Visual Studio 2010 Built-in CPU Acceleration

Writing the sample code for this post I was amazed myself to see how simple it was to reach over 20 times performance improvement with so little effort.   

The motivation is a very heavy video processing algorithm created for HD TV. This means hi-resolution which means many pixels to compute and it also means that every object in a frame contains several times more pixels than regular video image. After having a C# working code (you can try it here: http://www.asyncop.com/clearimage/) there is a need for a C++ DirectShow codec implementation. The C++ implementation worked very well with a 640 x 480 video resolution and 30 frames per second. This meant 640 x 480 x 30  =  9,216,000 pixels to process every second. On top of that the purpose of the algorithm is to produce a 'photoshop'-like effect by detecting important facial features and smoothing out non-important imperfections. This requires massive amounts of processing power. Moving towards HD means at least 1080 x 720 x 30  =  23,328,000 pixels to process, but it also means that every object in the image is made of approximately 4 times more pixels and every object is surrounded by more pixels. Processing power requirements increase dramatically.   

Here is an example of the output as generated by the less sophisticated C# online implementation:   

   Source:   

      CandleLight Source Image    

   Product:   

      CandleLight Product Image   

I will now survey the potential alternatives we considered with pros and cons for each possible alternative.   

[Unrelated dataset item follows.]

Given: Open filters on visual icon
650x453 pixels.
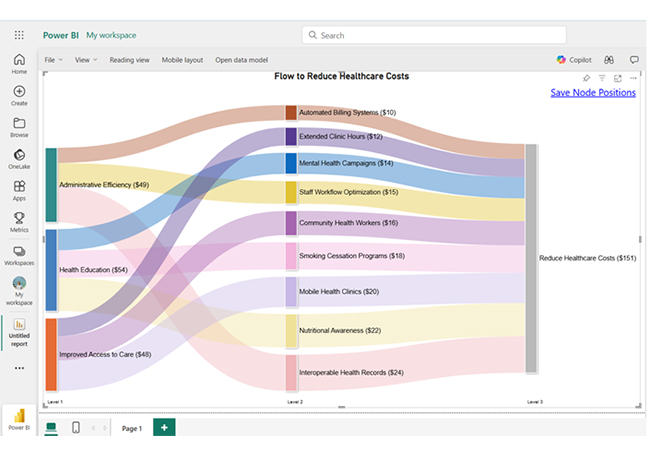Looking at the screenshot, I should tap(602, 78).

When I became an Intel Black-Belt this year I received an impressive glass certification plate, licenses to Intel software products and a brand new laptop. Dell Latitude 6410 with Core i-7 running 64 bit version of Windows 7. My old laptop had a dual-core CPU with a slow hard-drive so I didn't even try to install Visual Studio 2010 on it. The new laptop is a completely different story. The new machine is running Visual Studio 2010 with no problems. In fact an image of my old laptop is running as Virtual PC inside my new laptop and it is executing much faster than the original device (easily done, email me and I'll tell you how).   

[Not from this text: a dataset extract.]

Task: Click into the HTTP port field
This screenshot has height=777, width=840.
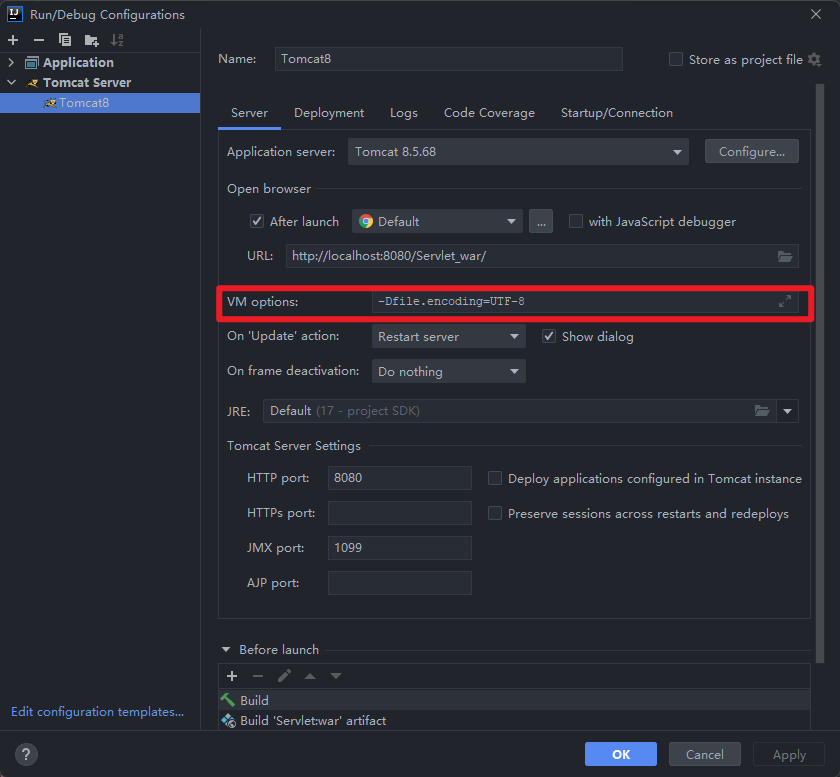Action: tap(399, 478)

The C++ DirectShow implementation of the algorithm was first tested on this new Core i-7 machine. This finally allowed live encoding of a 640 x 480 video input but was far from enough for live encoding of HD ('beta' input) video. Here are the possible alternatives we have considered:   

Logical Optimizations of the code: This means selecting the best effective internal resolution, color sensitivity, brightness compensation, linear adjustments etc. Reasoning: This is a way to eliminate pointless calculations and data processing which is not really relevant to the viewer. Pros: This will allow maximum performance for a given hardware / infrastructure. Cons: Requires great efforts to produce, high risk for bugs require long duration for QA, and overlooking a scenario is very costly which means a long design process. Product Quality: Very Good. Estimated Cost: 6 months.   

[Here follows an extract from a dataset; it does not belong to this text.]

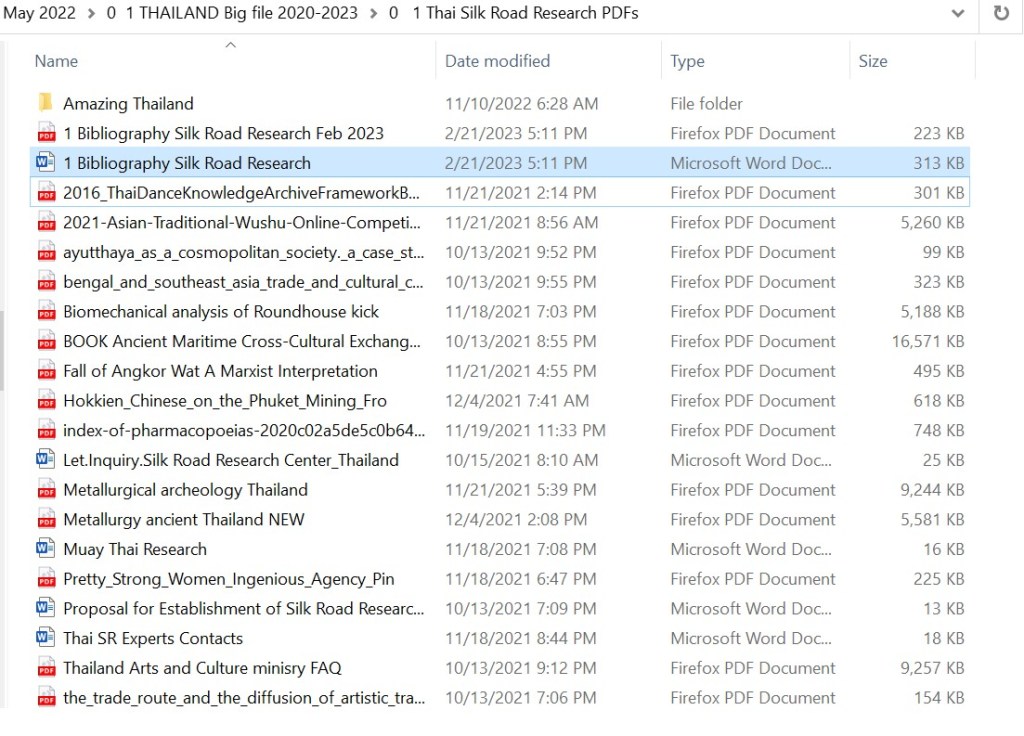
Task: Sort by Date modified column header
Action: (x=497, y=61)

Parallel Software Design: The algorithm is written sequentially. A good parallel design will allow best utilization of CPU Cores with minimal dependencies and inter-locking. Reasoning: Every CPU has multiple Cores. Making the most of the CPU cores can produce performance increase of several multiples. Pros: CPUs are expected to grow in the number of cores, which will allow performance improvements by simply buying new hardware. A good parallel design will also prepare the software for use on multiple machines for example as part of an HPC array. Cons: This process is sensitive for, and takes in account the usage of internal data structures. This means that every change in internal usage of data members and cache will result in redesign so this stage is the last stage of development, after the mathematics and all other features are fully closed. It is also possible that this will not be enough, and this solution has a resolution barrier per number of CPU Cores. Product Quality: Good, no as good as with logical optimizations. Estimated Cost: 2 weeks for every fix to the algorithm.   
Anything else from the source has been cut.